Recorded data

:::

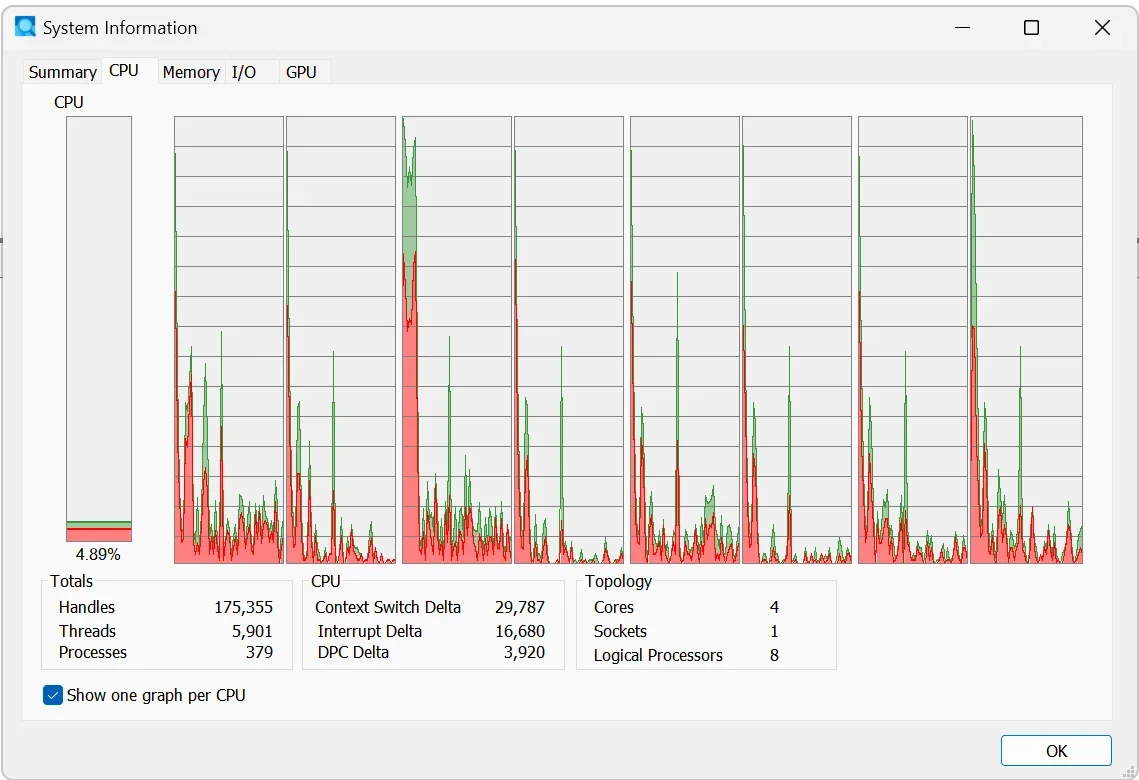Click the last logical processor graph

click(1026, 340)
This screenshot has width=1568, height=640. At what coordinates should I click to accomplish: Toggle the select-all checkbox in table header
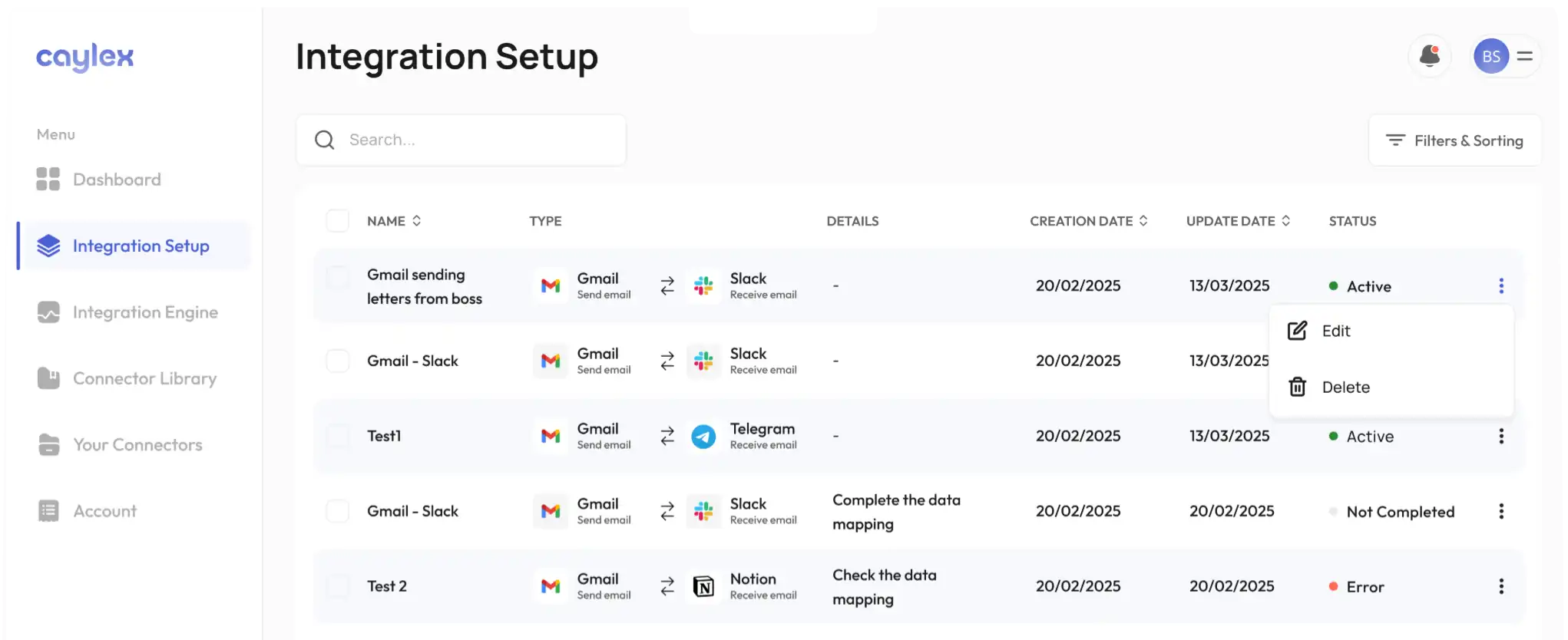pyautogui.click(x=338, y=221)
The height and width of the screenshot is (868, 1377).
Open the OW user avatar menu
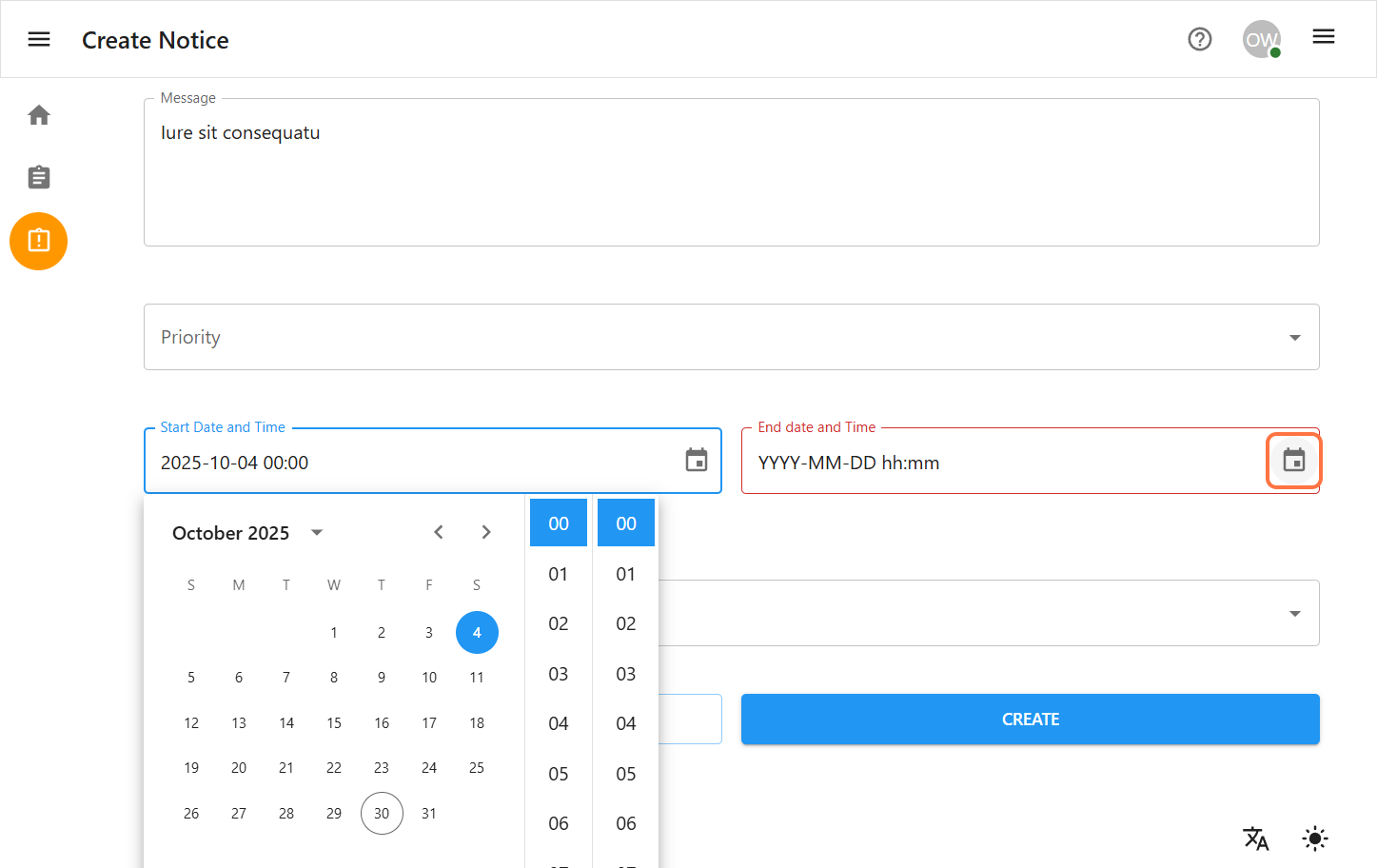pyautogui.click(x=1261, y=39)
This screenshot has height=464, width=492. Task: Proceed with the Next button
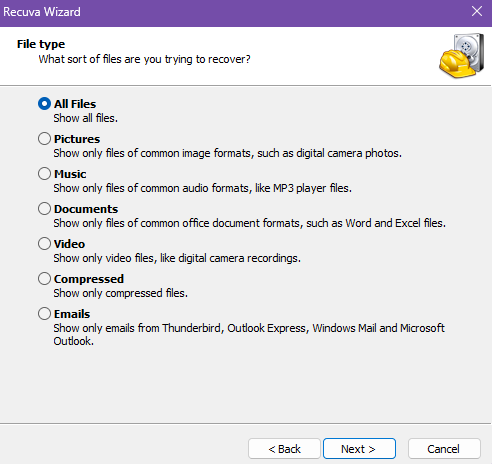[359, 449]
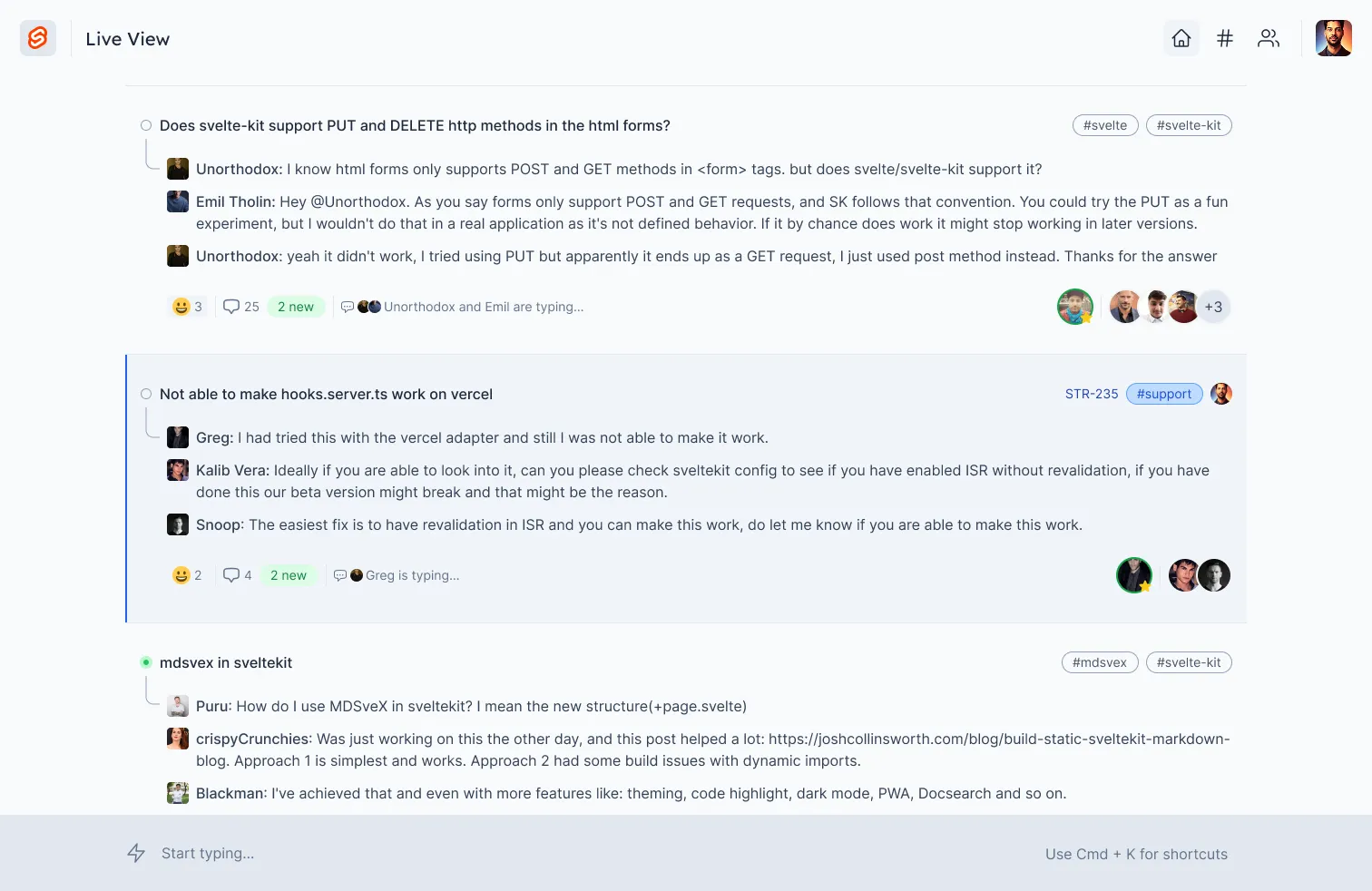
Task: Expand the +3 avatar overflow on the first thread
Action: (x=1214, y=306)
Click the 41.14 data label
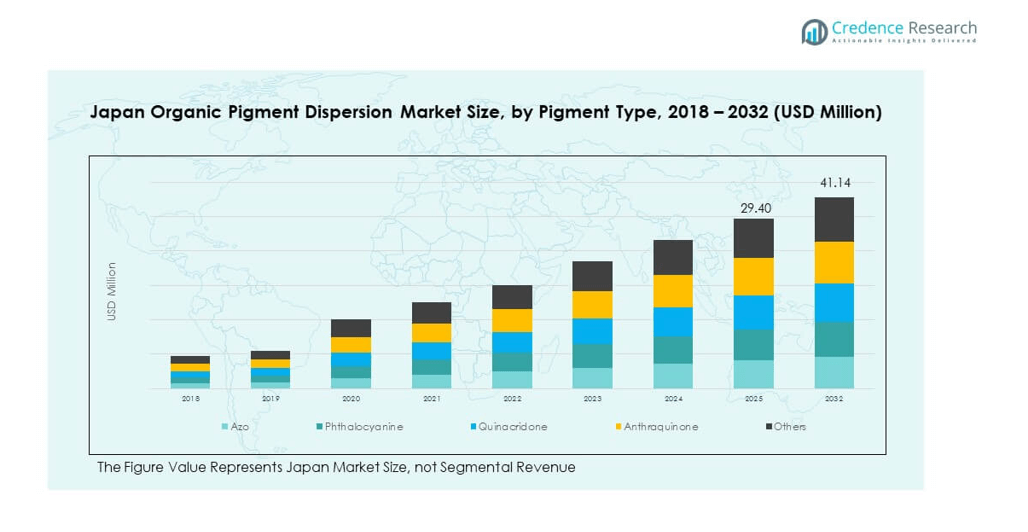The width and height of the screenshot is (1028, 532). point(834,183)
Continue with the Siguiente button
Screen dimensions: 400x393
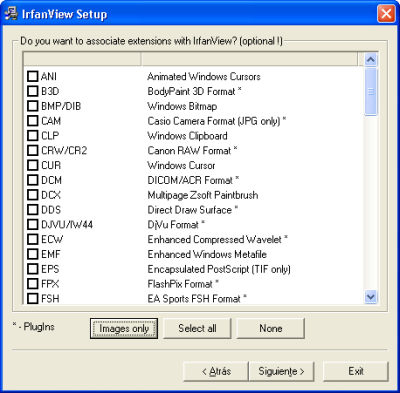coord(281,371)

:::

PROBLEM STATEMENT » Each line from the one containing "Continue with the Siguiente button" through the last line of the entries above should be duplicated exactly, both included; leave out pictures and add nothing.

RESULT BELOW »
Continue with the Siguiente button
Screen dimensions: 400x393
coord(281,371)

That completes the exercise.